Let's train and evaluate our model. We've done this before many times, so the procedure should be quite familiar at this point. 

In [16]:
from sklearn.svm import SVC
clf = SVC(kernel="linear")
clf.fit(X_train, y_train)
y_pred = clf.predict(X_test)

from sklearn.metrics import accuracy_score, confusion_matrix

print(accuracy_score(y_test, y_pred))

0.91847826087


91% is quite good. A random baseline would attain an accuracy of 50%. 

In [17]:
from collections import Counter
print(Counter(y_test))

Counter({'Twitter for iPhone': 97, 'Twitter for Android': 87})


In [18]:
97/(97+87)

0.5297297297297298

A dummy classifier that guess the majority label (iPhone) would get an accuracy of 52%. We can be quite confident that the Android and iPhone Tweets are written by different people, as the nature of the Tweets are different enough such that an algorithm can divide them with 82% accuracy.

In [19]:
confusion_matrix(y_test, y_pred)

array([[84,  3],
       [12, 85]])

Of the Android tweets, 84 were classified correctly and 3 incorrectly.
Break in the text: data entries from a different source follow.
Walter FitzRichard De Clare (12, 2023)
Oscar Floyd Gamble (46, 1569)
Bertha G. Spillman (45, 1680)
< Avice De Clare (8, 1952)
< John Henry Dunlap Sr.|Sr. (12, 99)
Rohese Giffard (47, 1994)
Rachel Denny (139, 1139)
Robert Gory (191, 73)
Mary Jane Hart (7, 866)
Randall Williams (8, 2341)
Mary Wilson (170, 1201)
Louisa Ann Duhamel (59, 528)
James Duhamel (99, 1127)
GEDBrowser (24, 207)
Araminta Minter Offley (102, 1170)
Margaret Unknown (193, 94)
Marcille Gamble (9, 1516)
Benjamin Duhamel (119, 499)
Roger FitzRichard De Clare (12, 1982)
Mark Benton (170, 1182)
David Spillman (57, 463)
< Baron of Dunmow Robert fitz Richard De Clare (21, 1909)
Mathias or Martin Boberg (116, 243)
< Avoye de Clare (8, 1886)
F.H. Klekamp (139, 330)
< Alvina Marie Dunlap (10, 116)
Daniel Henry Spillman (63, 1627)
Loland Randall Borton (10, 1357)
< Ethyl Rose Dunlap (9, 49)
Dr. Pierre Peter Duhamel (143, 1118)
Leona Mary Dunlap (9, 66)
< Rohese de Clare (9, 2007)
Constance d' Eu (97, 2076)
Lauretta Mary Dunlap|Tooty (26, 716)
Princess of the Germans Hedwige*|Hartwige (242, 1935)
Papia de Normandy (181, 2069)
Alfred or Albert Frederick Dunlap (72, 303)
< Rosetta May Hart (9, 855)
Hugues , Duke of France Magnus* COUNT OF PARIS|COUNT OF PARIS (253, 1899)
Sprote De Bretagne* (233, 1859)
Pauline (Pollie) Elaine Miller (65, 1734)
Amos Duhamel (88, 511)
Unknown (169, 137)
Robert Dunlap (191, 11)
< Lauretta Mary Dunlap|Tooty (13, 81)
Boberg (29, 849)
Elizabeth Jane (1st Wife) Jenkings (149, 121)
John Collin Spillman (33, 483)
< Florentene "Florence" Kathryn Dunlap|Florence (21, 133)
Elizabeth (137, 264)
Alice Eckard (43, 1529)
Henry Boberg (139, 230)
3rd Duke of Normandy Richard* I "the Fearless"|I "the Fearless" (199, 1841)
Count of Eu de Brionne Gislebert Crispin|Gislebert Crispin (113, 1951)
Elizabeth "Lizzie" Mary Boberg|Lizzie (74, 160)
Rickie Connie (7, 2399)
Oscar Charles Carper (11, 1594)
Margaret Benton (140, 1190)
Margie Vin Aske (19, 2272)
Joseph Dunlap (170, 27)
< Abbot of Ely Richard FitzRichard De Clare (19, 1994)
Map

Of the iPhone tweets, 85 were classified correctly and 12 incorrectly.

# Important Note

This shows you the KDD process from start to finish: from idea, to data collection, to data transformation, to training a model, to evaluating and interpreting the model. Hopefully, this will give you a good blueprint for how to move forward with your final project.

However, your final project **must be more extensive** than this example here. If you submitted a project based on doing only what I've done above, I will have to deduct points. 

1. Your final project should be more grounded by relevant background research. There should be a context to what you're attempting to do and you should position your research with respect to other research. 
2. In this scenario, I only took Tweet text into account. You should endeavour, to the extent possible, to include more features for a more powerful model.
3. You should probably try more than one model. I've used only a linear SVM here. If your data is appropriate, you should also try other models to see if you can attain better accuracies. I could have also used Naive Bayes and Logistic Regression in this scenario. 
4. You should work on optimizing hyperparameters. Here, for example, there is a hyperparameter C that I didn't touch. 
5. You should try to interpret and explain what your results mean. If you get a model that works well, explain why you believe this is the case and what it means for your domain of interest. If you are unable to get a model that works well, you should try to find out why things didn't work out.